(Saved data entries)
....

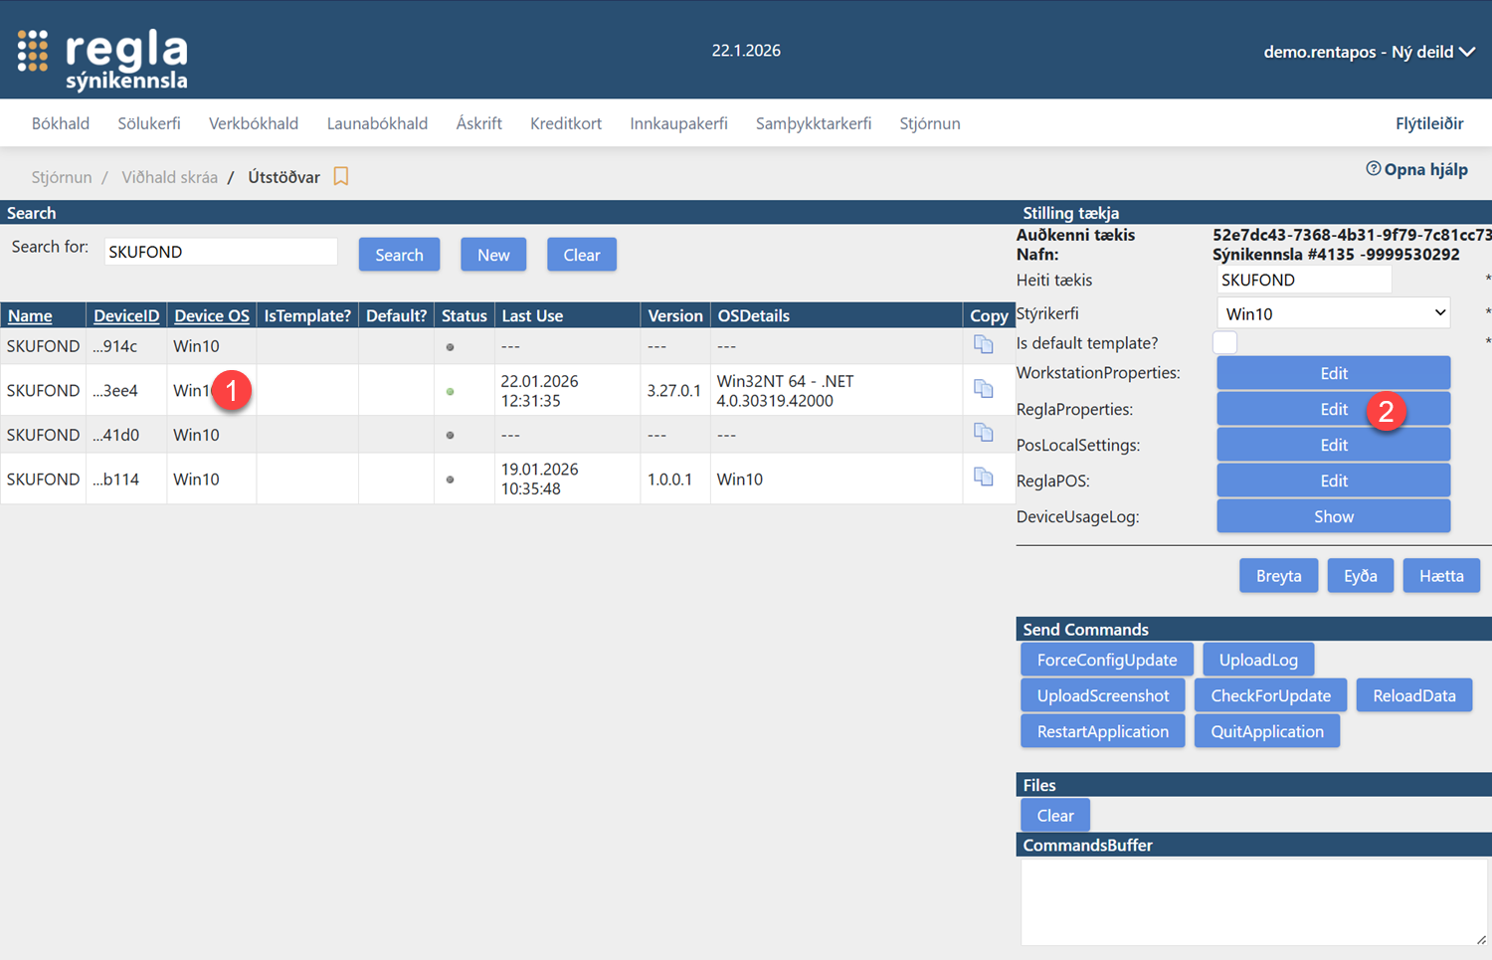Click Edit next to ReglaPOS

coord(1333,480)
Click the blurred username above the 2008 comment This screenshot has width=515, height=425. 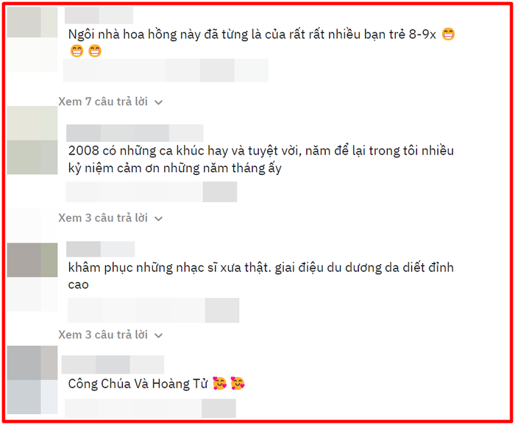click(x=135, y=133)
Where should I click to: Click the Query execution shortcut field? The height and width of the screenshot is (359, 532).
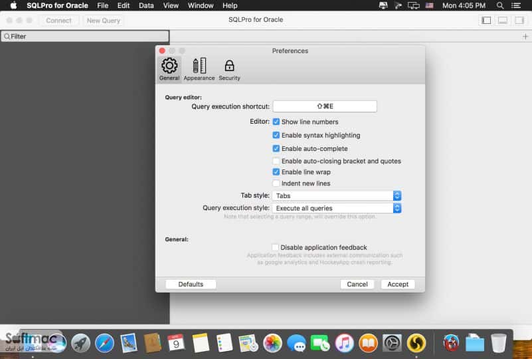[325, 106]
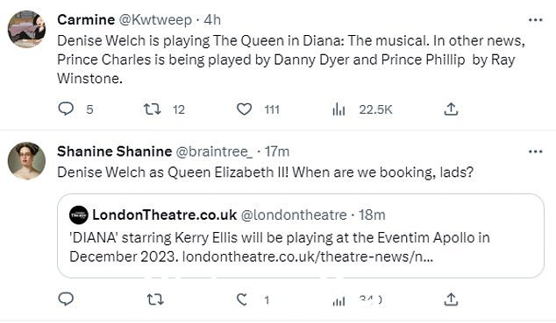View analytics on Shanine Shanine's tweet
The width and height of the screenshot is (556, 323).
(x=339, y=301)
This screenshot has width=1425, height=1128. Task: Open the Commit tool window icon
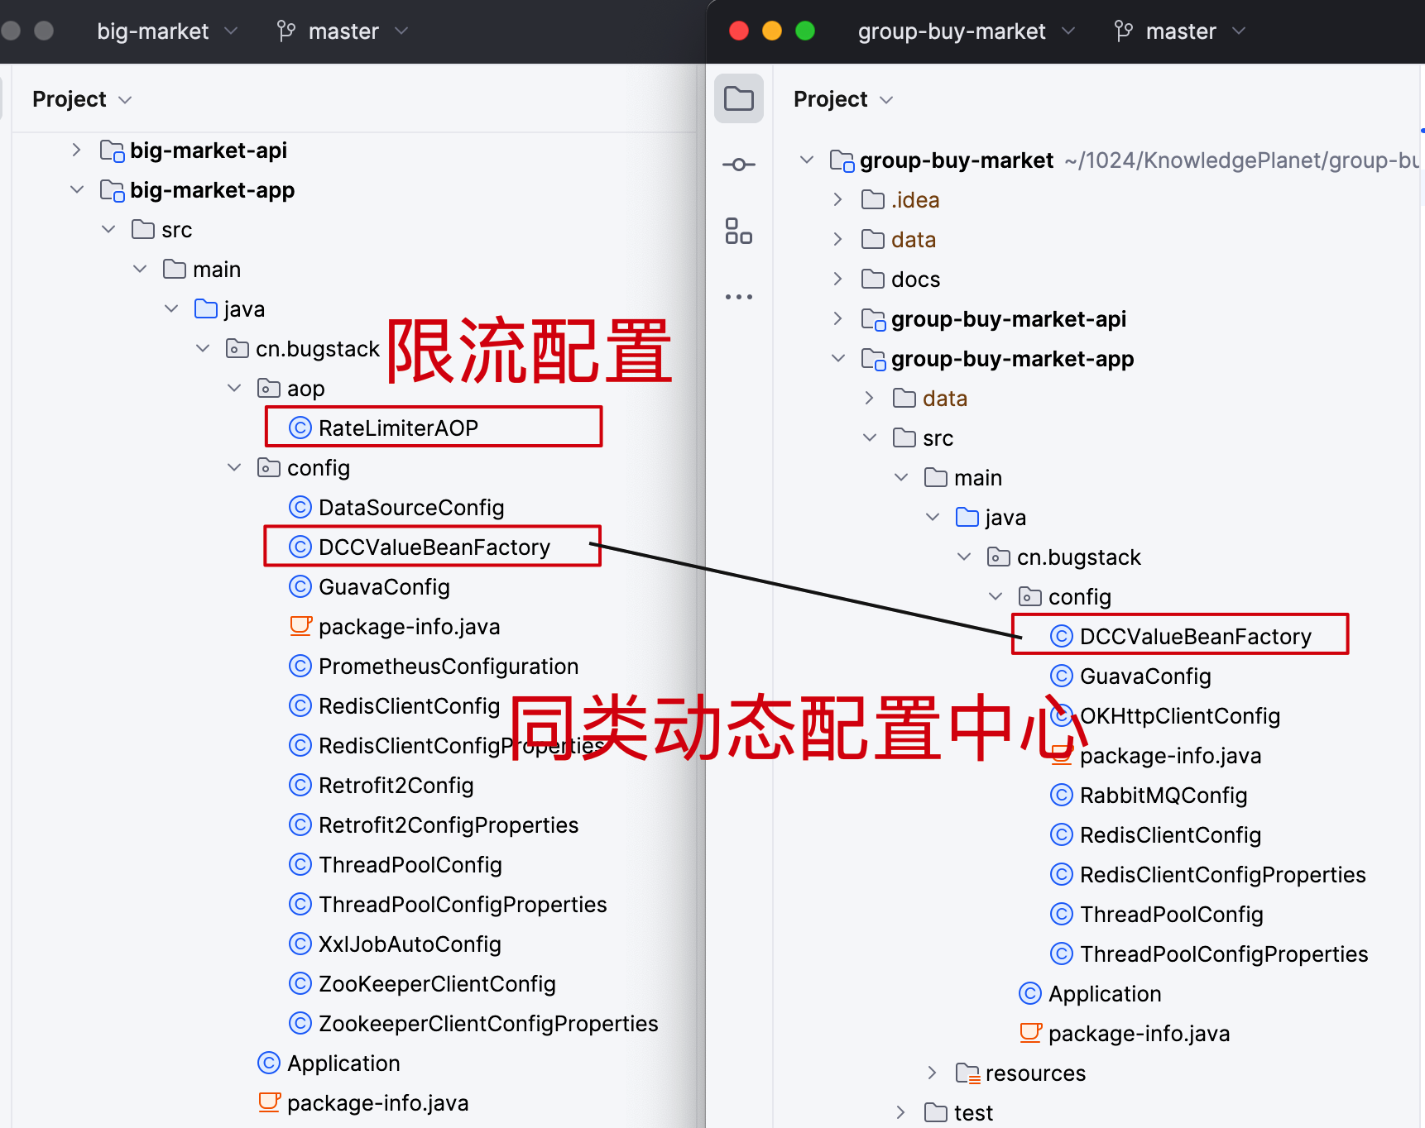(738, 165)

....

Leave the pictures out, and copy exactly each line from the one containing "This screenshot has width=1425, height=1128." through the final line of the data.

This screenshot has width=1425, height=1128. Task: Open the Commit tool window icon
(738, 165)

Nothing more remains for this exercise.